【Vulkan学习记录-基础篇-5】多线程渲染

现代的图形API都具备对多线程渲染友好的特性,所谓的多线程并不是指GPU端的多线程图像渲染,而是指在CPU提交DrawCall时所做的一系列工作可以并行化,也就是说多线程渲染其实是在CPU端提升程序的性能。

在使用D3D 11或者OpenGL的时候,每次提交DrawCall之前,都需要将相关的状态进行更新,将需要用的资源进行绑定,在提交DrawCall时,还要进行相关的参数检查等工作,这些看上去耗费的时间并没有太大的影响,而如果场景的几何体、材质种类非常多,用到的Shader数量比较多,每一帧的Pass比较多,就会导致有大量的DrawCall产生。那么每次在CPU端进行的这些操作的费时就很有可能会成为瓶颈。一种很自然的优化策略,就是将所有的CPU端的这些操作并行处理,即多线程地进行状态修改、参数检查等工作。但是传统的图形API对此并不友好,不管是D3D11还是OpenGL,它们都具有一个Context的概念,这个Context负责进行资源的绑定、状态修改、DrawCall调用,这样的模式对多线程十分不友好,如果想要实现多线程地提交,理论上是可以完成,但是非常麻烦,而且需要用到很多复杂同步原语,导致整体性能未必能达到理想的效果。

而现代的图形API则进行了一些模式上的更新,使得对多线程的支持更加友好。在Vulkan中的设计则主要体现在Queue和CommandBuffer上。
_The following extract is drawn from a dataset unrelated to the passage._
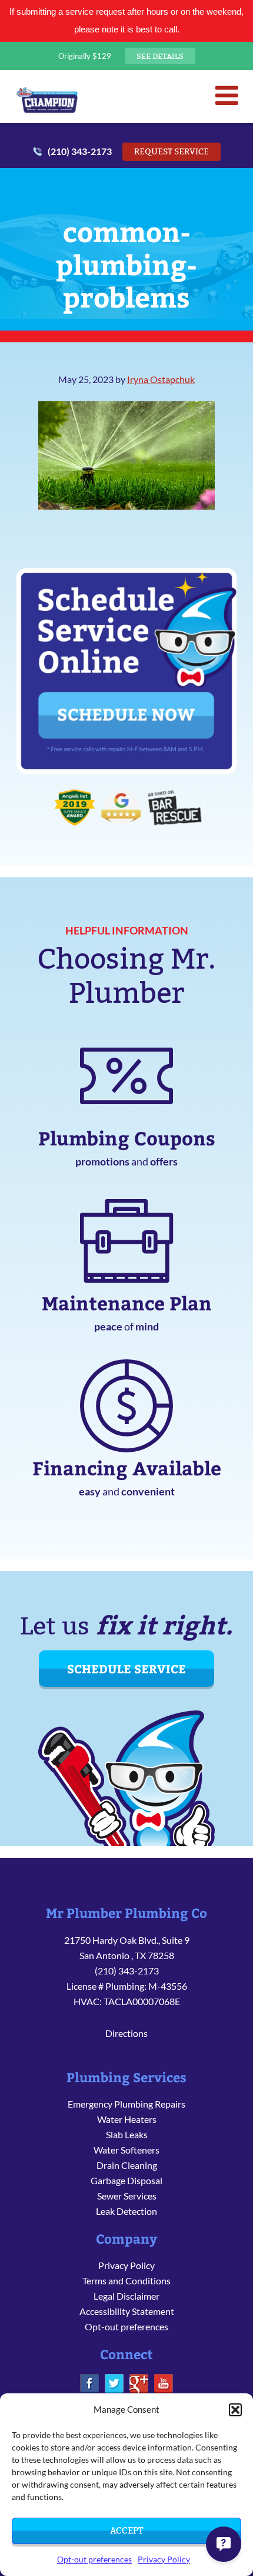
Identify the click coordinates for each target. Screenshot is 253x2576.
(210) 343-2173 (80, 151)
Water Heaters (127, 2119)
在前几篇中有提到过,Vulkan中所有需要GPU执行的命令,只能通过CommandBuffer来完成,这些命令并不只包括DrawCall,对计算的调用,内存的操作,都需要用到CommandBuffer。而渲染所需要的所有状态(Shader和DescriptorSet等),都需要在CommandBuffer中进行绑定。每一个CommandBuffer,都有它独立的这些状态,在使用任意一个CommandBuffer时,都不可能避免这些操作,这与传统API中,如果不改变一个状态的话那么它将一直保持不变很不一样。而Queue则是在Vulkan中唯一一个可以向GPU提交命令的通道,而不是通过绑定在一个单一线程上的Context来完成。可以向Queue提交任务,而如果需要等待Queue中的某个任务结束的话,就需要手动的进行同步控制。用到上一篇所介绍的同步机制。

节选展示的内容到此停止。